On Friday, Sept. 27, the University of Regina council nearly passed a motion to hold a non-confidence vote in President Vianne Timmons and Vice-President Thomas Chase’s ability to lead the University.

Which is rather a big deal.

The motion was defeated by only one vote, and Timmons, who said she was “troubled” by the results, told the members of the council that she was not comforted by the victory and was “not proud to be president of a divided campus”.

Timmons promised to address the concerns raised and make changes.

The vote doesn’t signify the end for those pushing the motion, however.

Lee Ward, a political science professor who spoke in favour of the motion at the meeting, worries that without an actual vote on non-confidence the process ”hasn’t really resolved the major issues behind the  motion.”

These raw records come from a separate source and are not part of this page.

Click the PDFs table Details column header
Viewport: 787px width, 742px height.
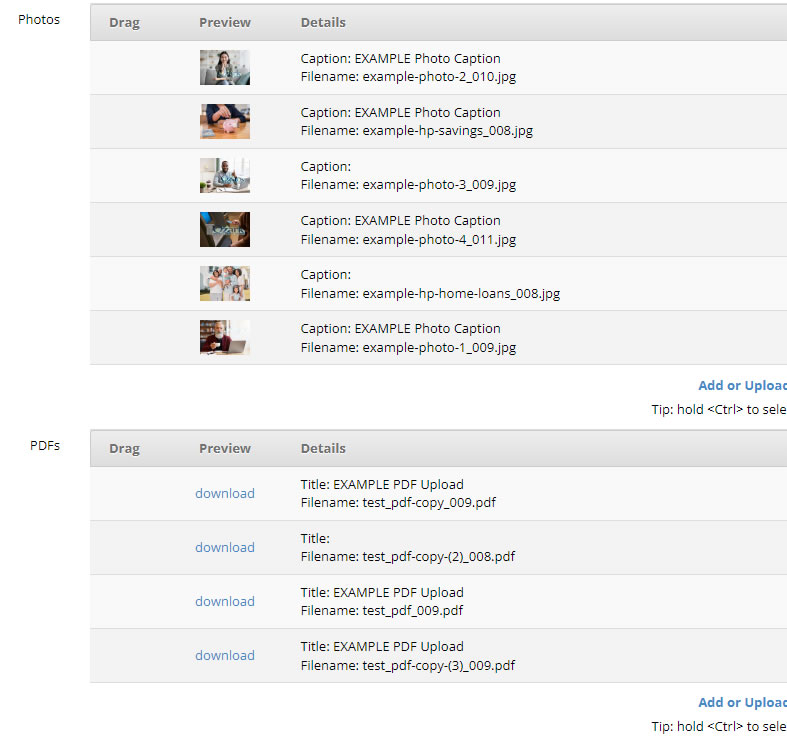[x=323, y=448]
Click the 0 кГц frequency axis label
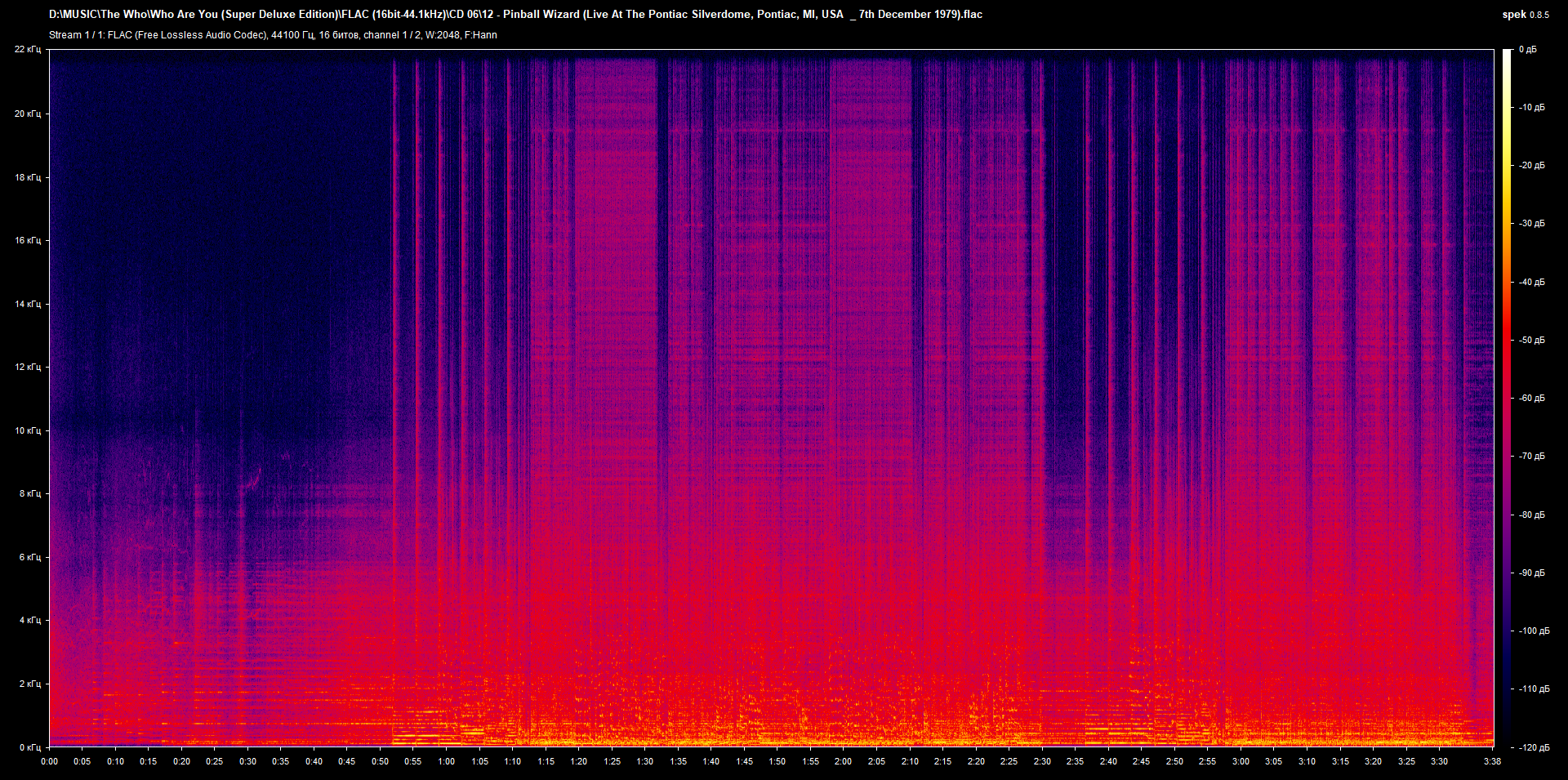 [x=29, y=747]
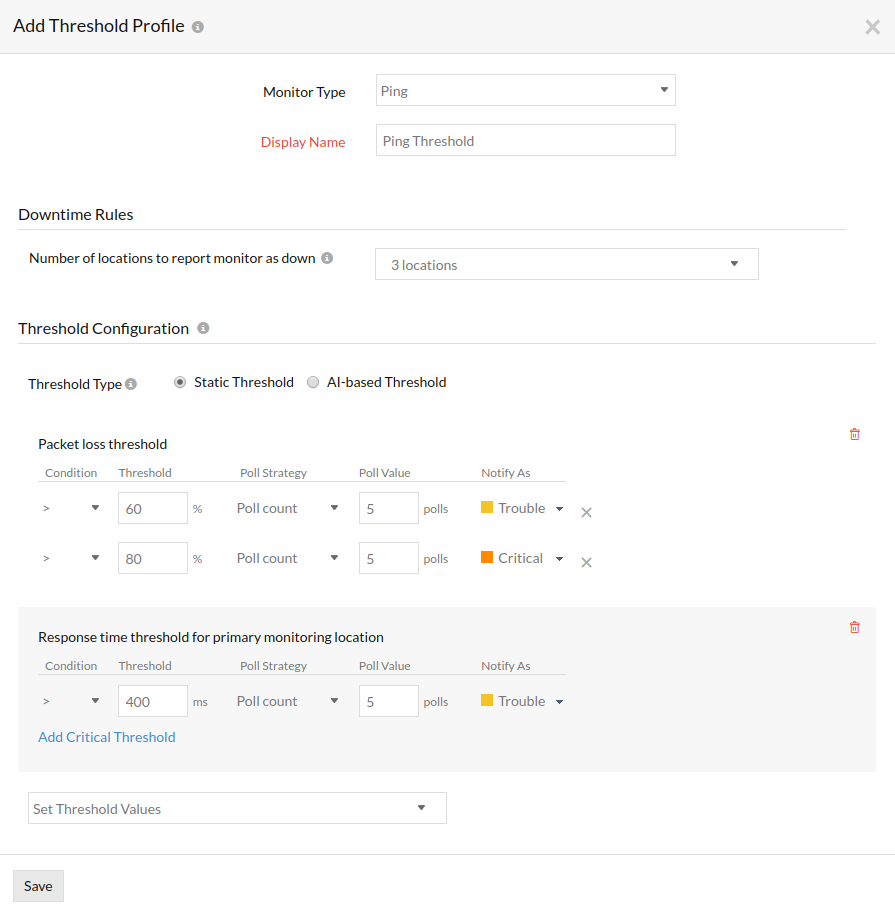
Task: View info about locations to report monitor down
Action: click(326, 257)
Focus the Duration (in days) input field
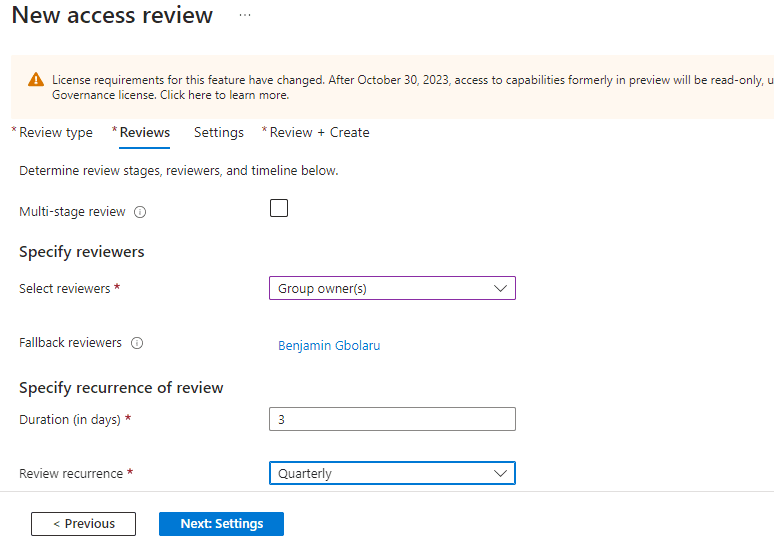This screenshot has height=548, width=774. [392, 419]
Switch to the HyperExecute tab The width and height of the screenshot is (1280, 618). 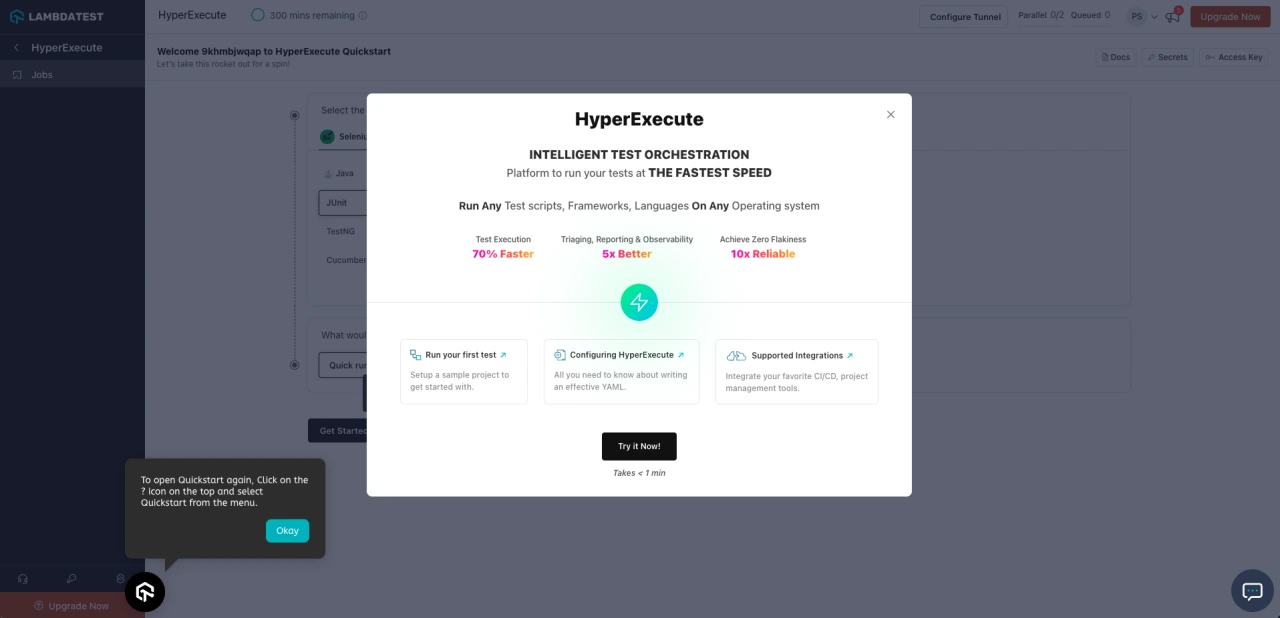click(192, 15)
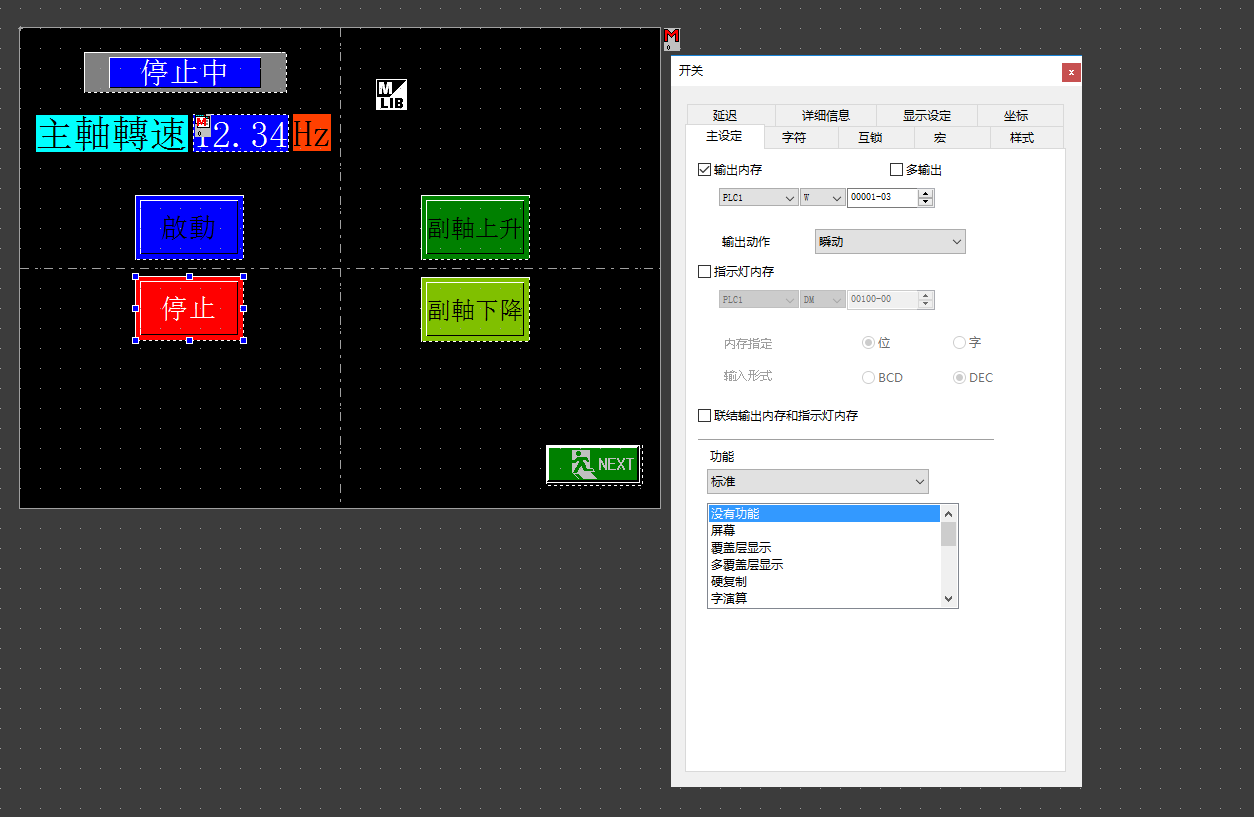
Task: Tick 联结输出内存和指示灯内存 checkbox
Action: pyautogui.click(x=705, y=415)
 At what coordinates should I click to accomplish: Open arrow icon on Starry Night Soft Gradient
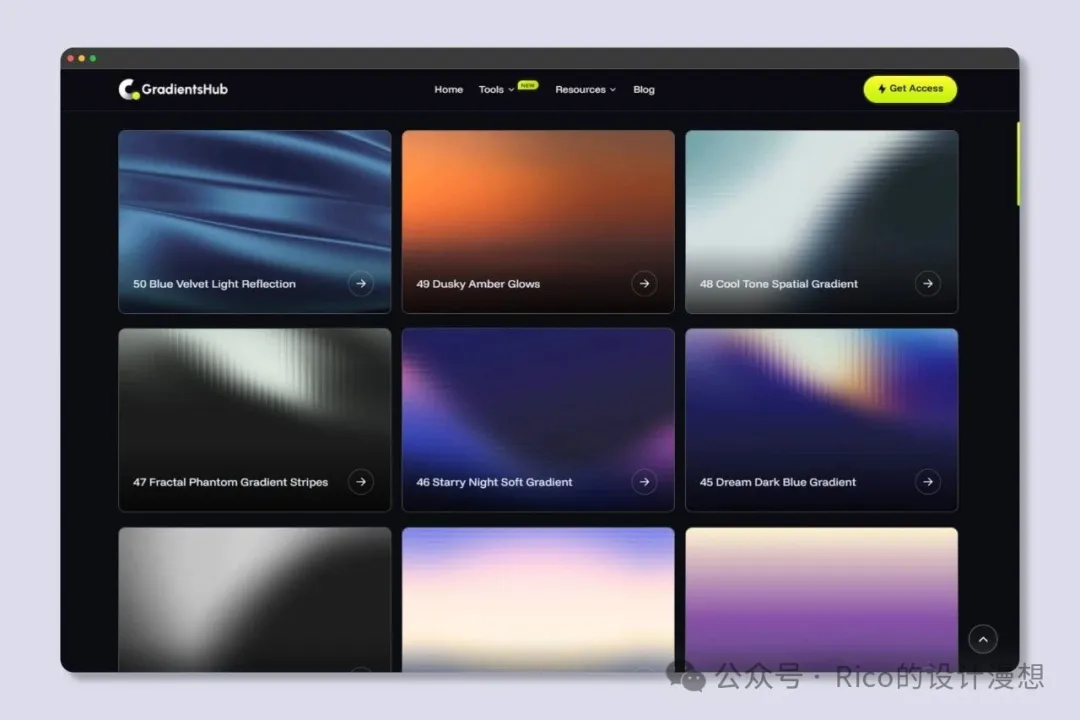[644, 482]
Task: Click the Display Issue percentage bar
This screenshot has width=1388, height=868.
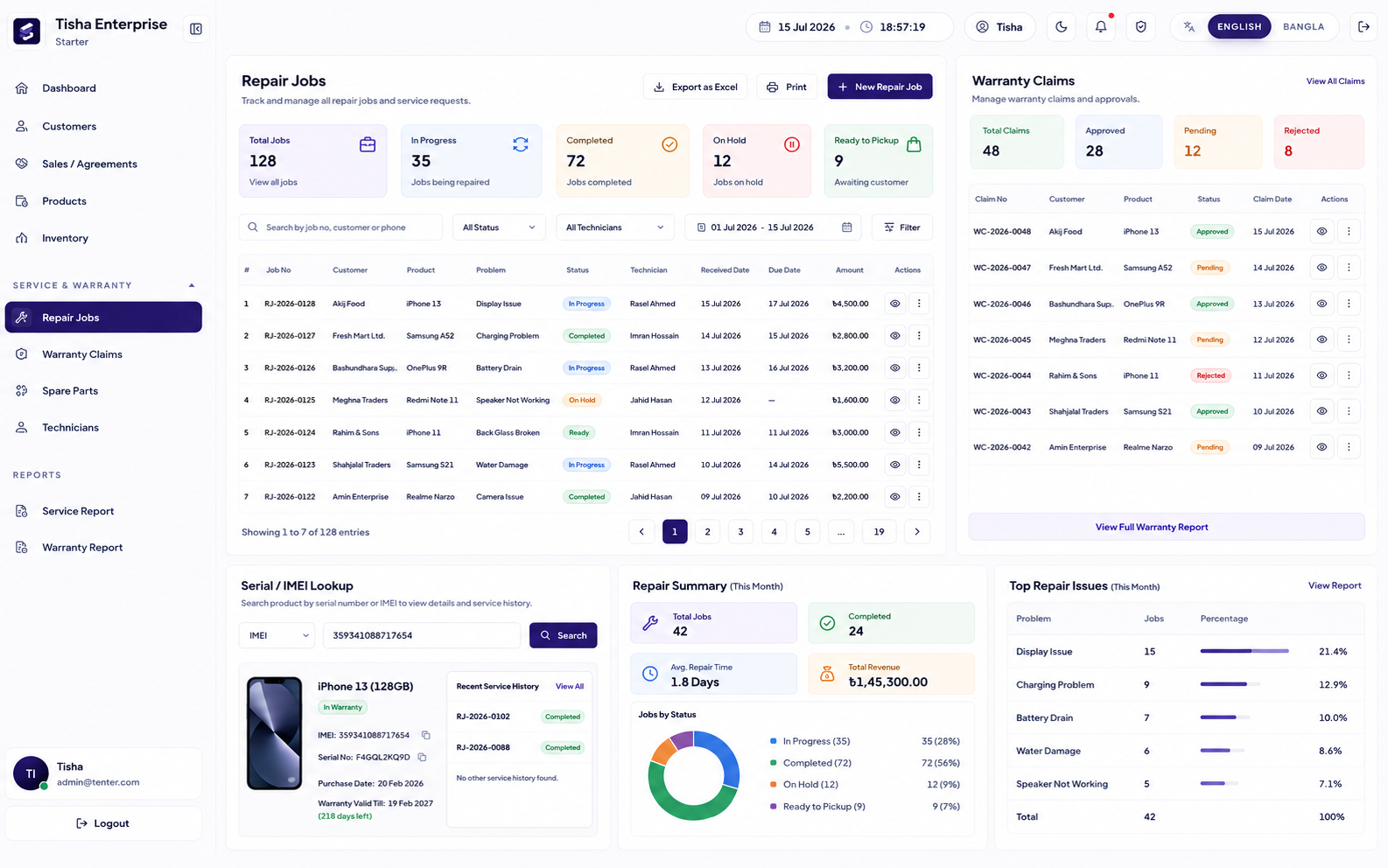Action: click(1244, 651)

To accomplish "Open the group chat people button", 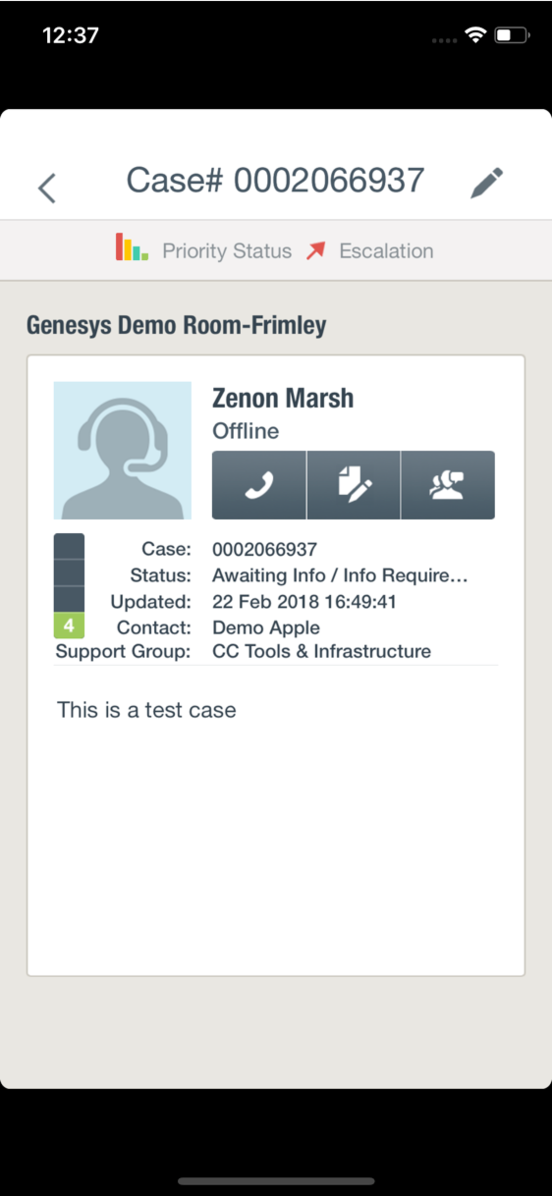I will click(448, 485).
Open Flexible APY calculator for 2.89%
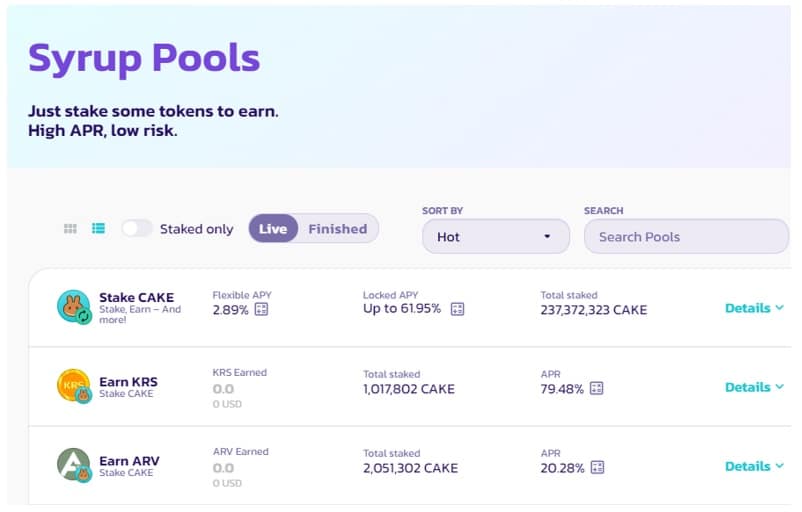 coord(261,309)
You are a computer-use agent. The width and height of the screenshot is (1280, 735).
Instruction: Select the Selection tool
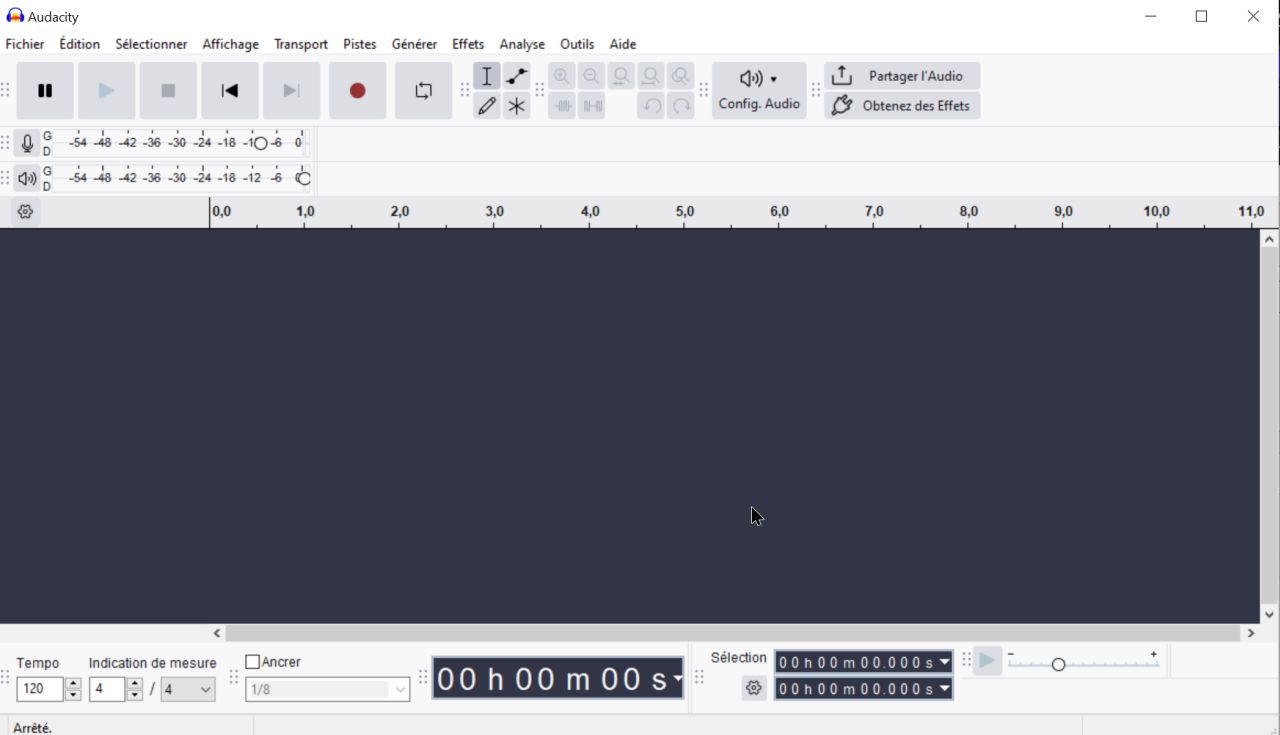(487, 75)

Ward doesn’t see this outcome as a victory for Timmons.

“The majority of council did not vote against the motion. The yes vote plus the three abstentions was 137 to only 135 voting against the motion. Moreover, given that the 25 or so administrators in Council likely voted unanimously against the motion, then it is clear that the majority of faculty at the meeting did want to hold a vote of non-confidence in the President and Vice-President.”

The motion flows from an emergency University of Regina Academic Council meeting in the spring which convened for the first time in over two decades. The meeting was a response to faculty concerns about budget transparency, administrative bloat and the controversial “Academic Program Review” or APR process.

The APR at the U of R threatened to close and merge programs at breakneck speed. The process proposal released in January suggested the entire process should be complete by February 2014 — only 13 months.

Though a motion passed in the spring Academic Council meeting has essentially paused the APR process,  the final report released last week suggests the Academic Program Review is ongoing.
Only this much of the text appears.